## Task list
1. Reproduce word for word the part of the passage on Latina beauty standards starting with "From the pressure" and going on through "dark, flowy hair.".
2. Translate this sentence from the essay on eyebrows and Latina beauty into Spanish: "I have always had naturally thin eyebrows with not much hair (still do)."
3. Using the passage on Latina beauty standards, mark each statement yes or no, and back it with the deciding words quoted from the passage. (a) The writer's mother encouraged the writer to paint their eyebrows. (b) Salma Hayek is Dominican. (c) Eyebrows were especially important in Dominican culture.

═══ Passage provided ═══

From the pressure for AfroLatinas to chemically straighten their hair to the push for all Latinas to have curvaceous yet thin bodies, being Latina means striving for desirability. Other standards that define beauty in our communities include having plump lips, light skin, and long, dark, flowy hair.

This means that when one has a feature that doesn’t fit this standard, it becomes easy to grow an insecurity around it. For me, it was several things, including something seemingly small yet significant: eyebrows. I have always had naturally thin eyebrows with not much hair (still do). From a young age, even when wearing makeup wasn’t encouraged for girls, my mother did encourage me to paint my eyebrows like she would do herself.

As a Latina, eyebrows are kind of huge for us. Some of the women who were lauded as beautiful and praised for meeting the “Latina beauty standards” had big, bushy eyebrows, from Salma Hayek and Gina Torres to Zoe Saldaña. While eyebrows weren’t huge in Dominican culture specifically, we were still affected by representations of Latinidad seen in Hollywood. Salma Hayek for example, also played Minerva Mirabal, a Dominican shero, in the film adaptation of Julia Alvarez’s book “In the Time of the Butterflies,” despite not being Dominican herself. With time, I became insecure, especially as I looked up to feminist icons like Frida Kahlo whose eyebrows were a big part of claiming their pride.

═══ Source excerpt ═══

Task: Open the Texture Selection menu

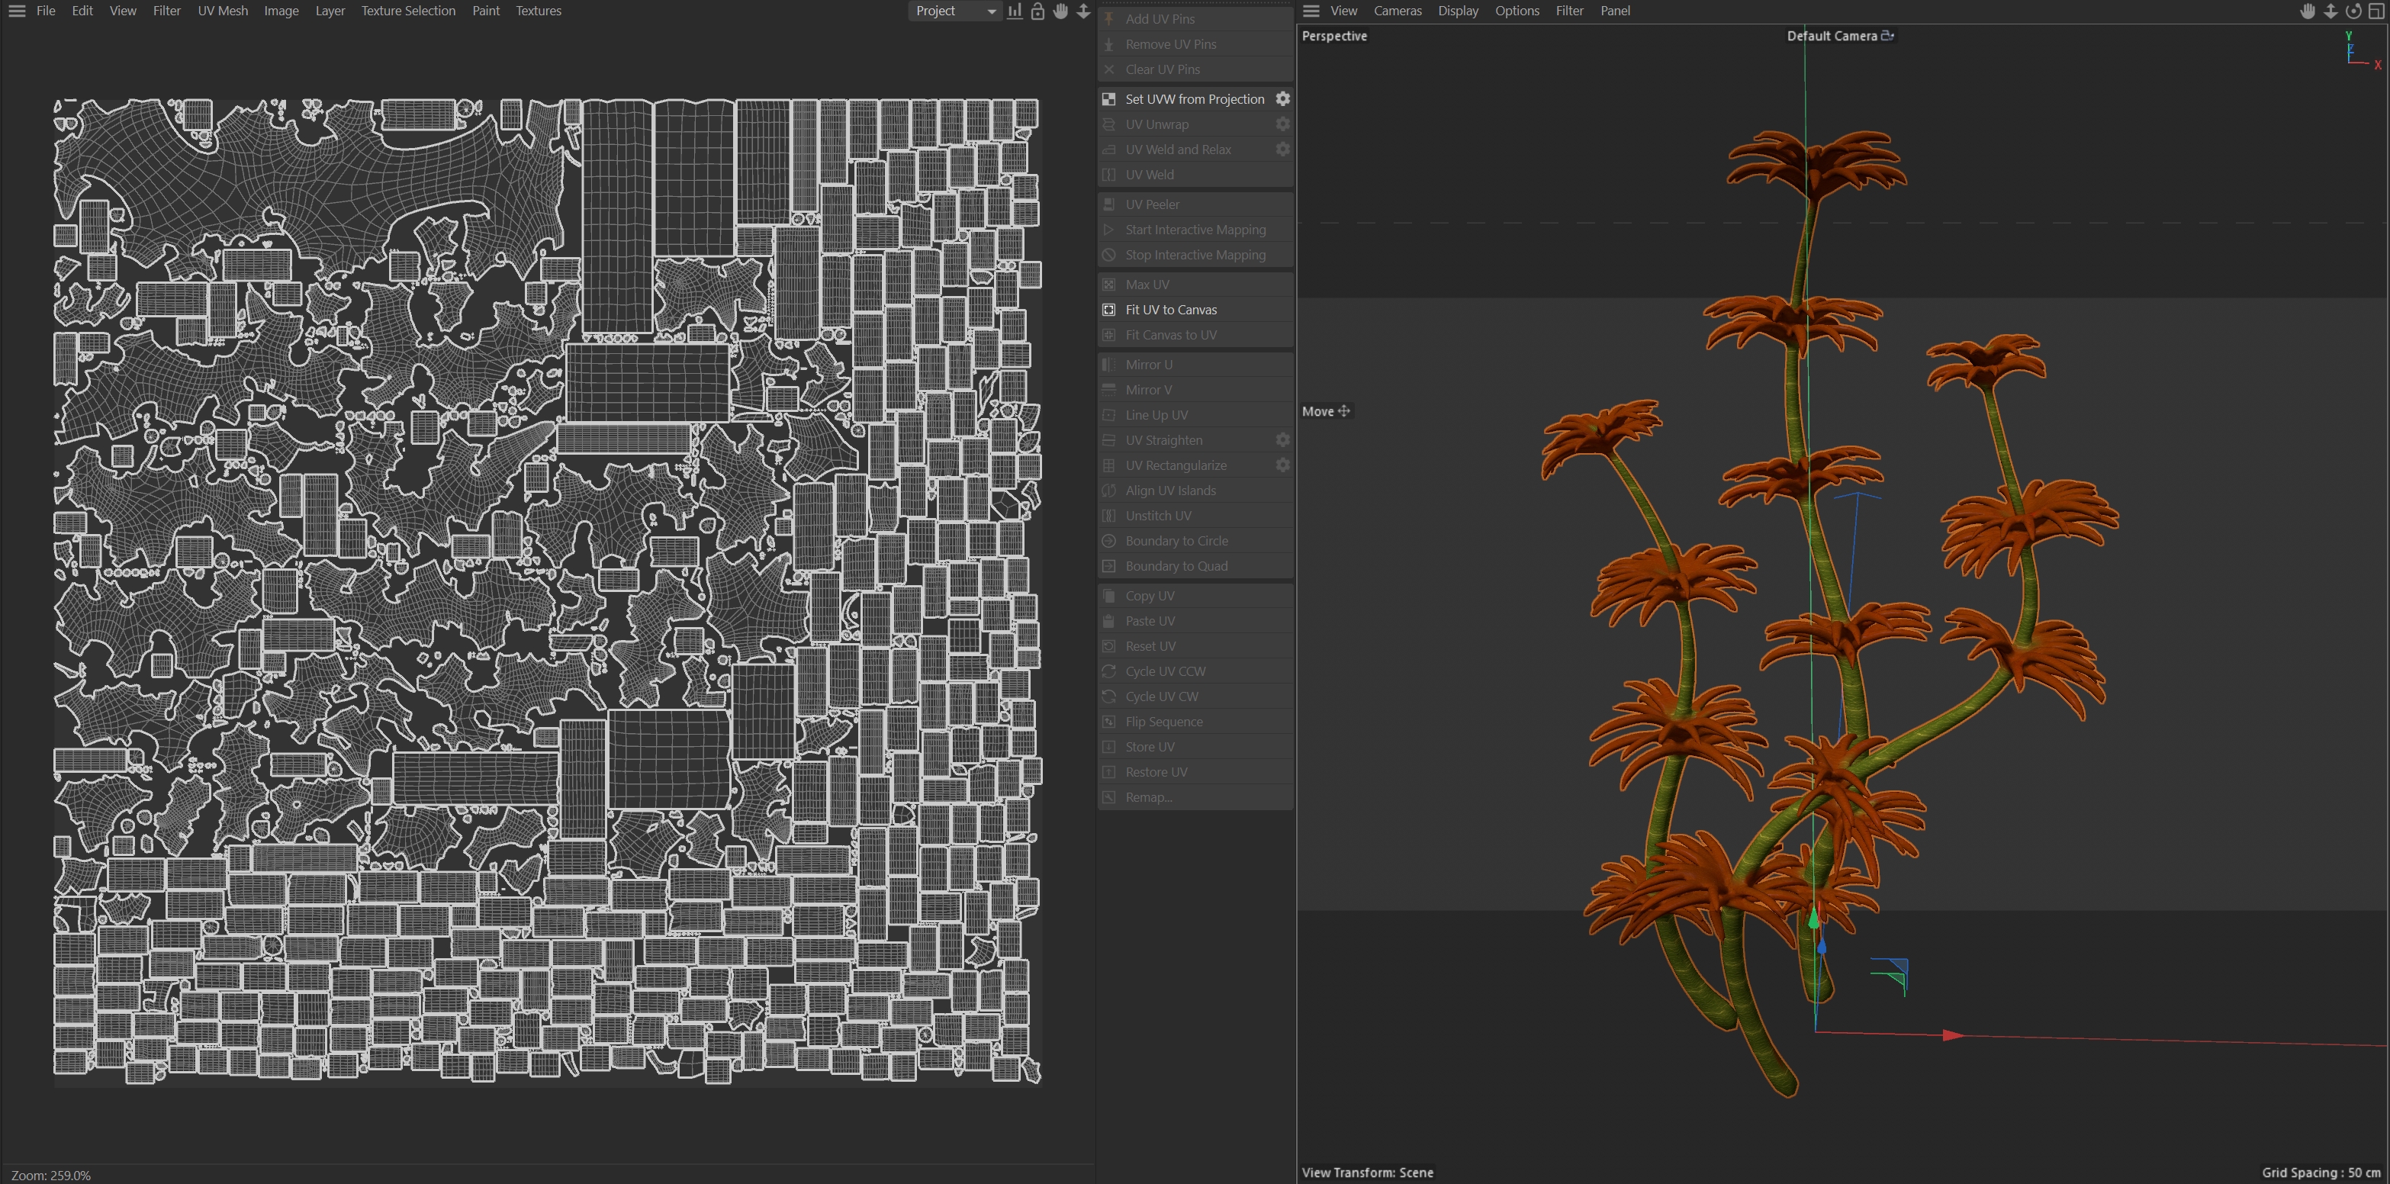Action: point(408,11)
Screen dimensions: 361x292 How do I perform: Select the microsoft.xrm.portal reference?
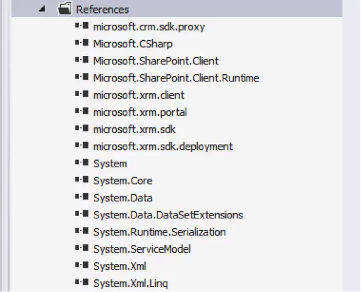(140, 113)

═══

## Full answers
1.
From the pressure for AfroLatinas to chemically straighten their hair to the push for all Latinas to have curvaceous yet thin bodies, being Latina means striving for desirability. Other standards that define beauty in our communities include having plump lips, light skin, and long, dark, flowy hair.

2. Siempre he tenido cejas naturalmente finas y con poco pelo (todavía las tengo).

3.
(a) Yes: "my mother did encourage me to paint my eyebrows like she would do herself"
(b) No: "despite not being Dominican herself"
(c) No: "While eyebrows weren’t huge in Dominican culture specifically"